Many people report mystical or transcendent experiences, a sense of deep connection to the world, dissolution of the ego, or powerful emotional insights. These experiences are part of why LSD is being studied in clinical settings for depression and anxiety. But the same psychological intensity that produces positive experiences can also turn distressing. A “bad trip” involves the same amplification of emotion and thought, just pointed in a frightening direction.

Physical Effects on the Body

LSD is not just a mental experience. It produces measurable changes in the body through stimulation of the same serotonin receptors that drive its psychological effects. The most common physical changes include:

  • Increased heart rate, which rises in a dose-dependent pattern (higher doses cause a bigger increase)
  • Elevated blood pressure, with systolic readings above 140 mmHg observed in nearly half of participants across clinical studies, and peaks as high as 173 mmHg recorded
  • Dilated pupils, often one of the most visible outward signs
  • Raised body temperature
  • Sweating, nausea, and loss of appetite

For most healthy people, these cardiovascular changes are temporary and resolve as the drug wears off. They can be more concerning for anyone with pre-existing heart conditions or high blood pressure.

What a Bad Trip Looks Like

Not every LSD experience is positive. In a study of people who sought emergency medical treatment after using LSD, the most frequently reported symptoms were anxiety or panic (nearly 70%), confusion (65%), paranoia (49%), visual or auditory disturbances (45%), and extreme agitation (39%). About one in five reported thoughts of self-harm, and a similar proportion experienced difficulty breathing or very low mood in the days following the experience.
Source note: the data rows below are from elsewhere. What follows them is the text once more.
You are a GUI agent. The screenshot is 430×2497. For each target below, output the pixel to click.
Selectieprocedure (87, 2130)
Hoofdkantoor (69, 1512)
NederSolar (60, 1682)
Physical symptoms during a bad trip can include palpitations (about 26% of emergency cases), extreme sweating, nausea, and chest pain. Memory loss during the experience was reported by about 28% of those cases. These adverse reactions are more likely at higher doses, in unfamiliar or uncomfortable environments, or in people with a personal or family history of psychotic disorders.

The Day After: Afterglow and Hangover

Once the primary effects wear off, most people enter a subacute phase that can last one to two days. For many, this period is actually pleasant: an elevated, energetic mood, a sense of well-being, reduced anxiety, increased openness, and a greater appreciation for everyday life. Researchers call this the “psychedelic afterglow,” and it’s characterized by a feeling of lightness, relative freedom from past concerns, and enhanced willingness to connect with others.

Not everyone gets the rosy version, though. Common physical complaints in the day or two afterward include headaches (typically resolving within one to two days), fatigue, difficulty concentrating, insomnia, nausea, and unusually vivid dreams. Some people report lingering visual distortions. Emotional exhaustion is also common, particularly after intense or difficult experiences. These subacute effects generally clear within 48 hours for most people.